╭─ Exercise material
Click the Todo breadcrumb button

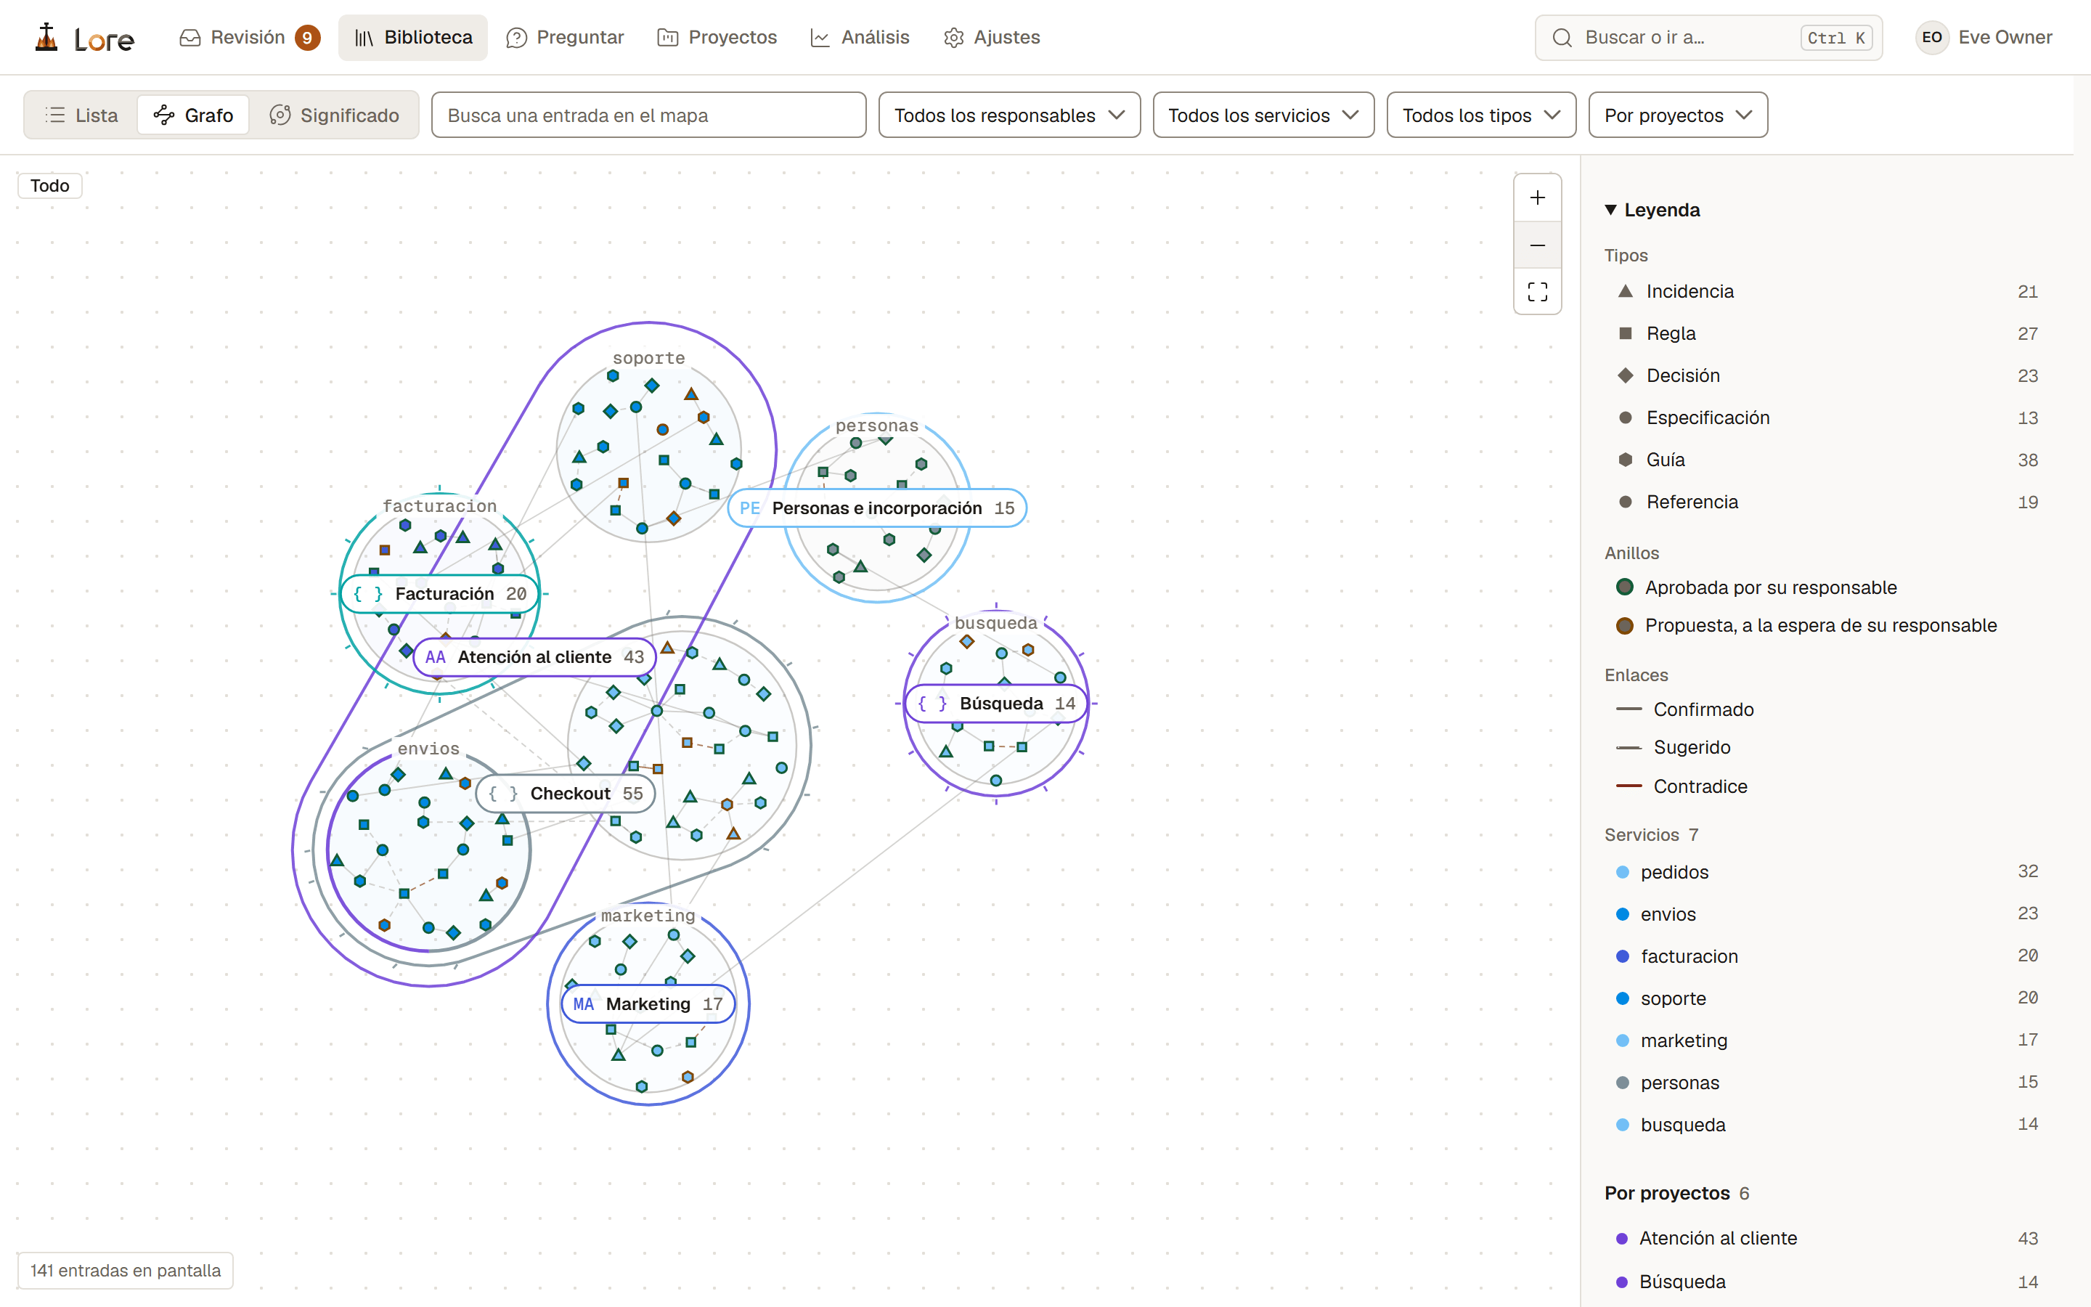coord(50,186)
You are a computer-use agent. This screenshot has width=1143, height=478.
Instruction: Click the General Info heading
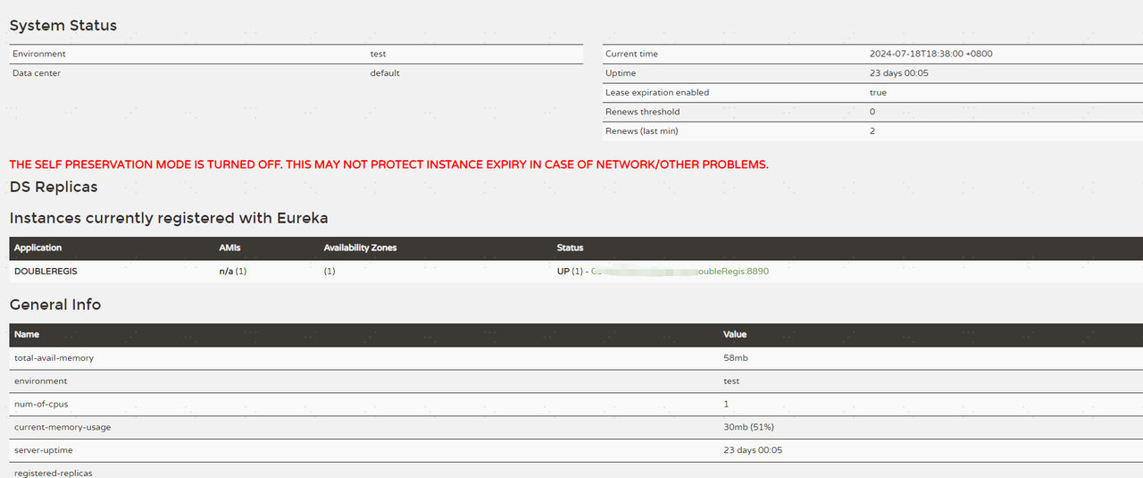tap(55, 305)
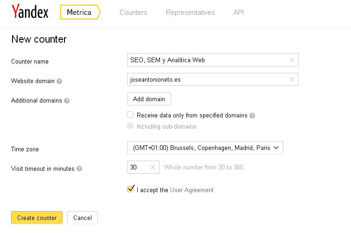This screenshot has width=351, height=233.
Task: Open the Metrica tab
Action: 80,13
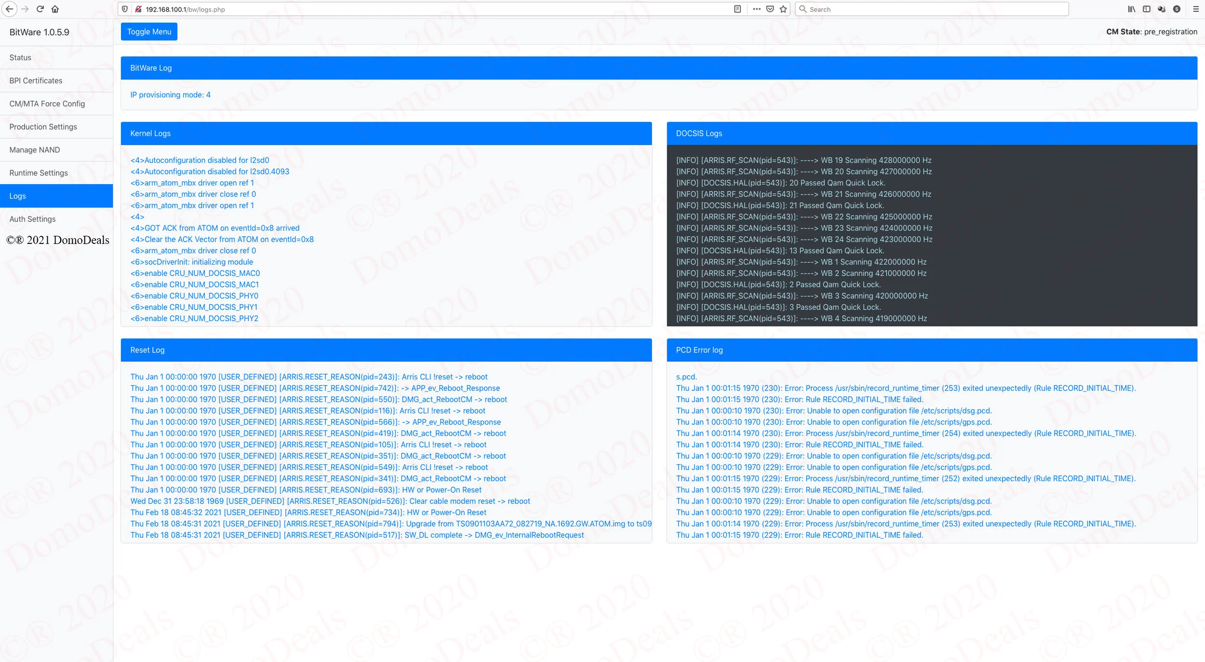1205x662 pixels.
Task: Open Auth Settings page
Action: pyautogui.click(x=56, y=219)
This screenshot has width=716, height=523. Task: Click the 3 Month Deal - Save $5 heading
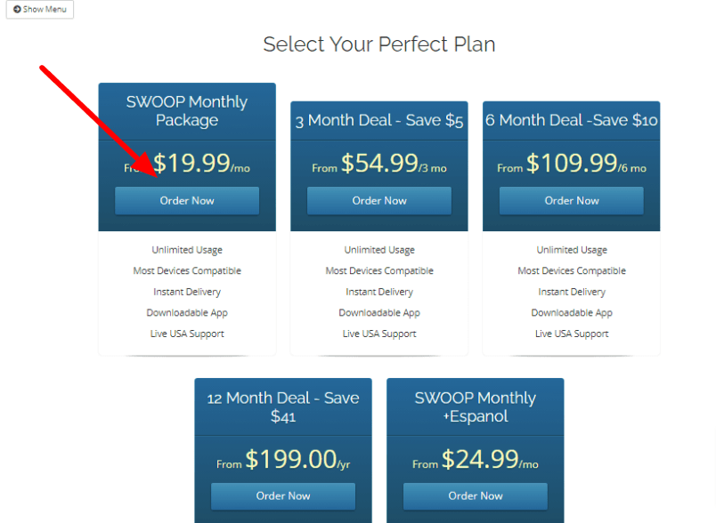(379, 121)
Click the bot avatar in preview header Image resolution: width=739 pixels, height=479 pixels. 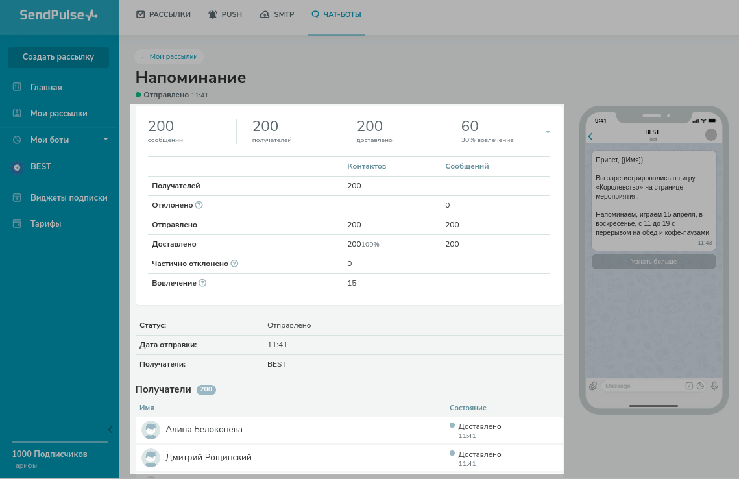point(711,135)
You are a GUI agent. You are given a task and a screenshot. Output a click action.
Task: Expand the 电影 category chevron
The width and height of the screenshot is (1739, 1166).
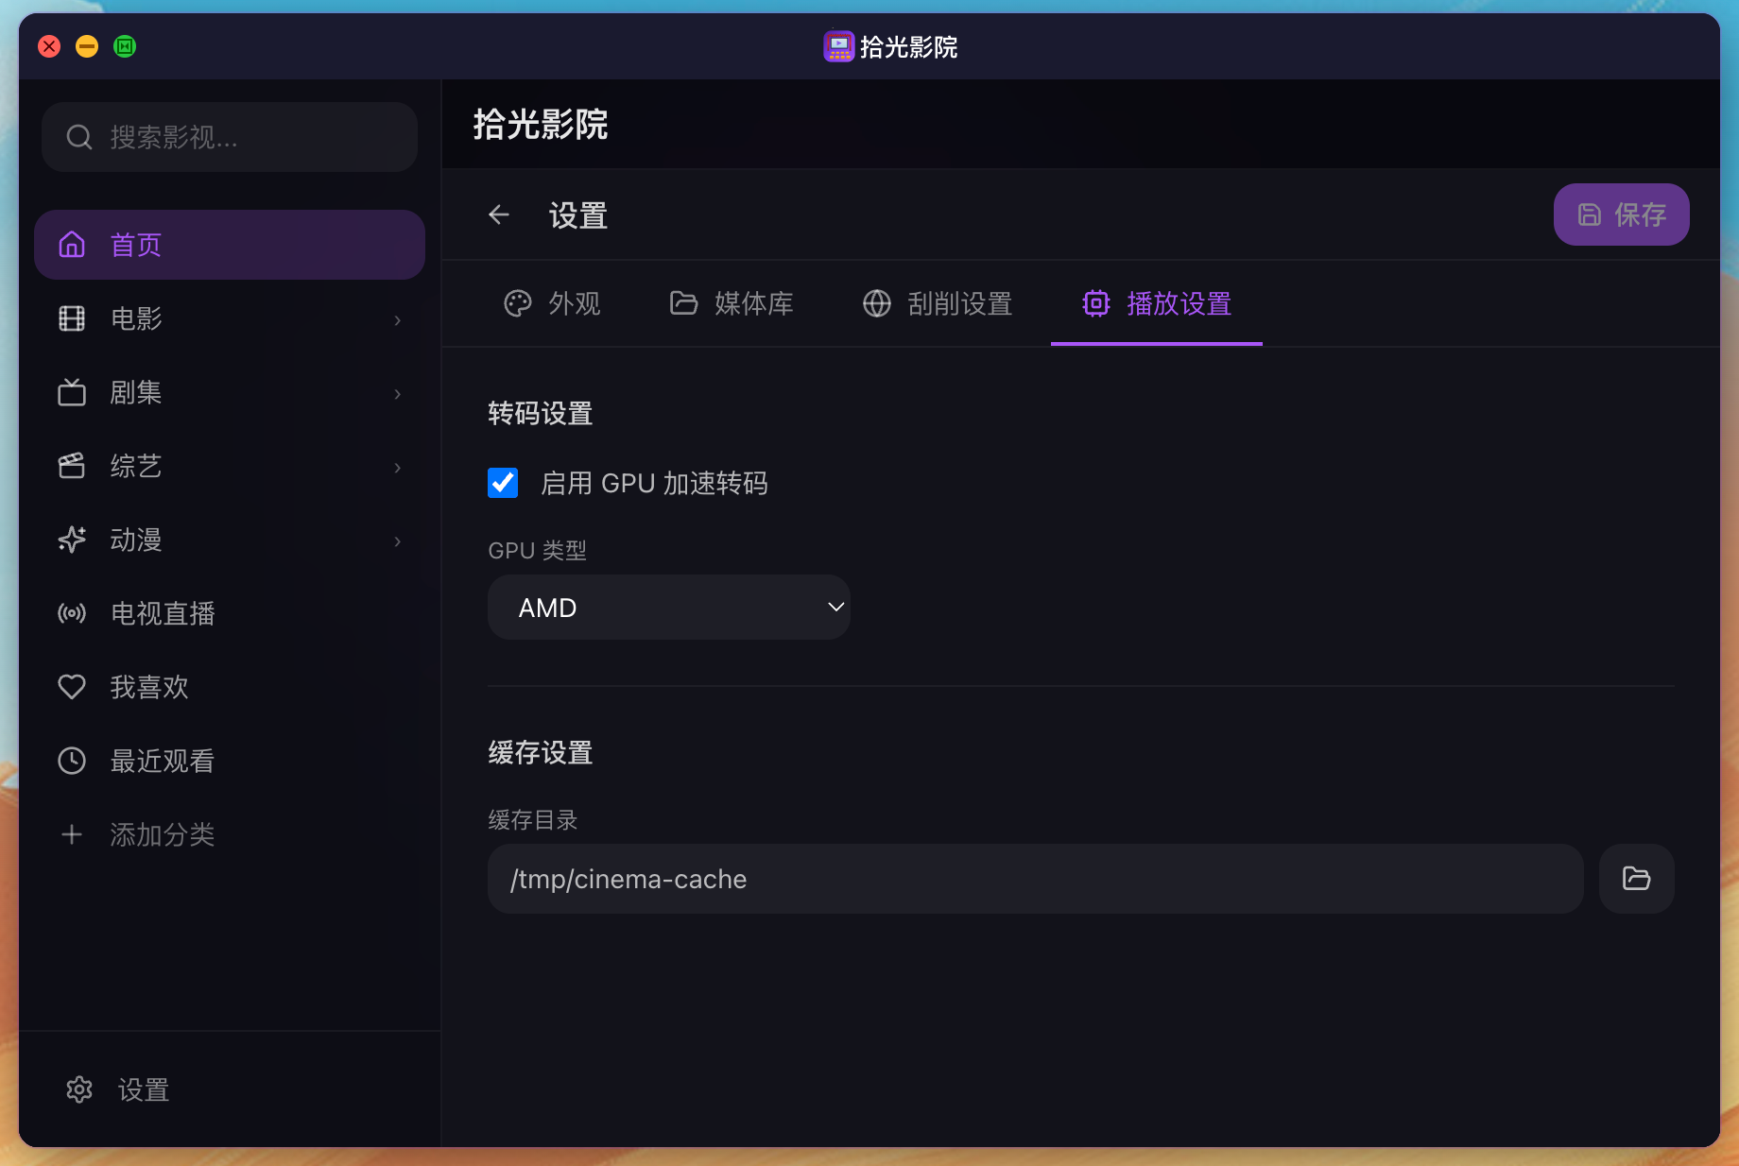398,319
╰─
* Your objective *
Search the listing above for "agent" and copy every line that holds it.

* Completed task *
You are a computer-use agent. This screenshot has width=1143, height=478.
You are a GUI agent. You are given a task and a screenshot. Output a click action.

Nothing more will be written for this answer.